The advice is in the minutes of a meeting held on Monday seen by the BBC.
Earlier this week Labour called for the reintroduction of pre-departure tests.
And the Scottish and Welsh governments have argued that travellers should be required to take additional coronavirus tests, eight days after their arrival.
The document, which has not yet been published, also says that the government should be preparing for "a potentially very significant wave with associated hospitalisations" now, even before scientists have established how dangerous the Omicron variant might be.
But the advisors stress how much uncertainty there is around the variant's transmissibility and the effectiveness of the vaccine and some of their warnings are based on a theoretical worst case.

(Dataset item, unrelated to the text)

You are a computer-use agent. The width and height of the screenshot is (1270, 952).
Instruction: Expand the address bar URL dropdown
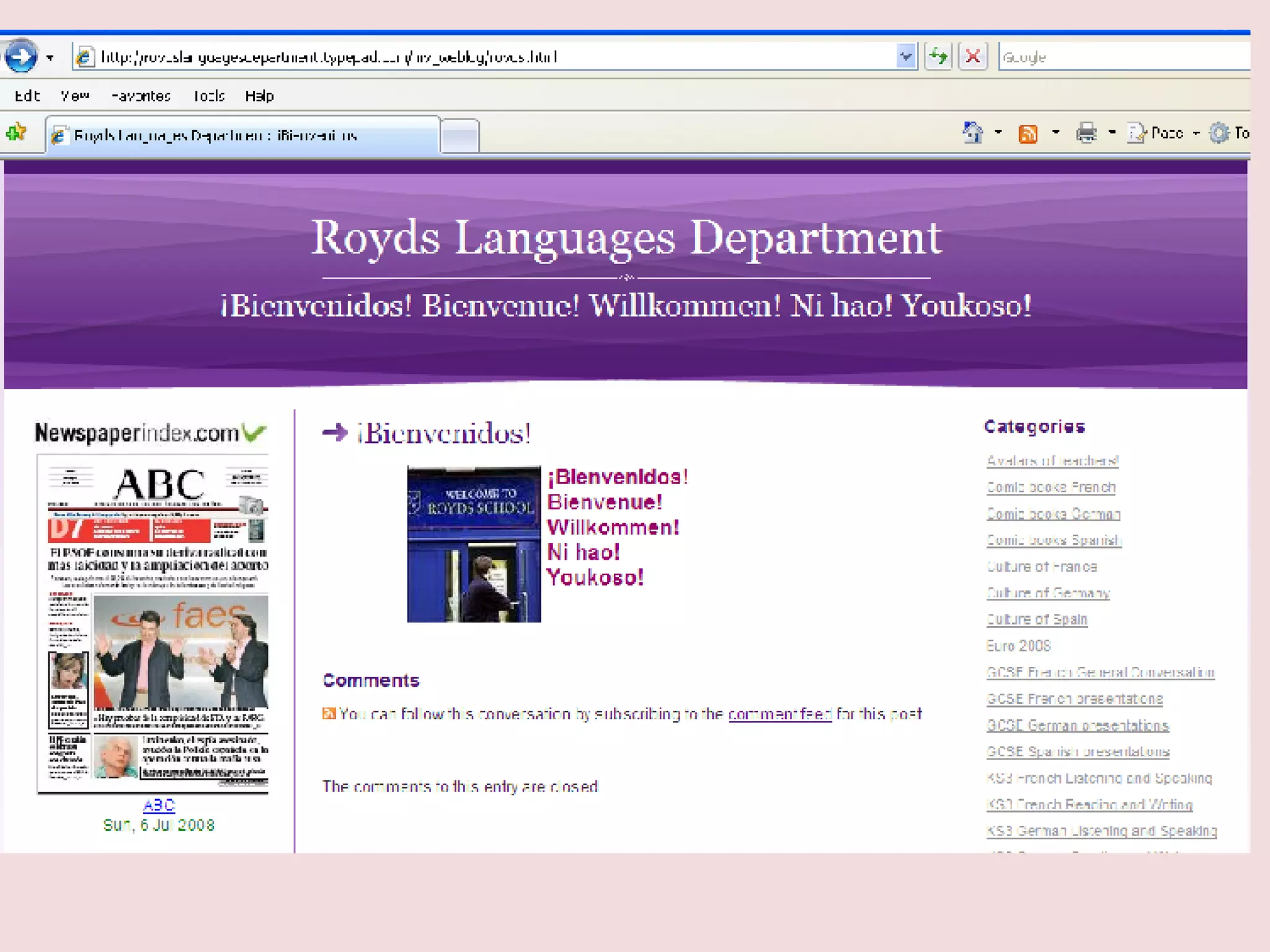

The emergence of the new coronavirus variant prompted the government to introduce new travel restrictions, which came into force on Tuesday.
It means that everyone entering the UK (other than those coming from the Common Travel Area that covers the Channel Islands and Ireland) must take a PCR test by the end of the second day after their arrival and self-isolate until they receive a negative result.
On Tuesday, Labour called on the government to go further and reintroduce pre-departure Covid tests for anyone travelling to the UK.
In a letter to the home secretary and health secretary, Labour's shadow home office and health ministers Yvette Cooper and Wes Streeting wrote: "Currently it is possible for people to travel to the UK on crowded planes, stand in crowded departure halls, get on crowded tubes, buses and trains home to rejoin family or housemates without taking a test at any point along the way - not even a lateral flow test at the airport before they get on a plane.
"Given that Omicron has now been identified in 19 different countries, this basic testing is an urgent requirement."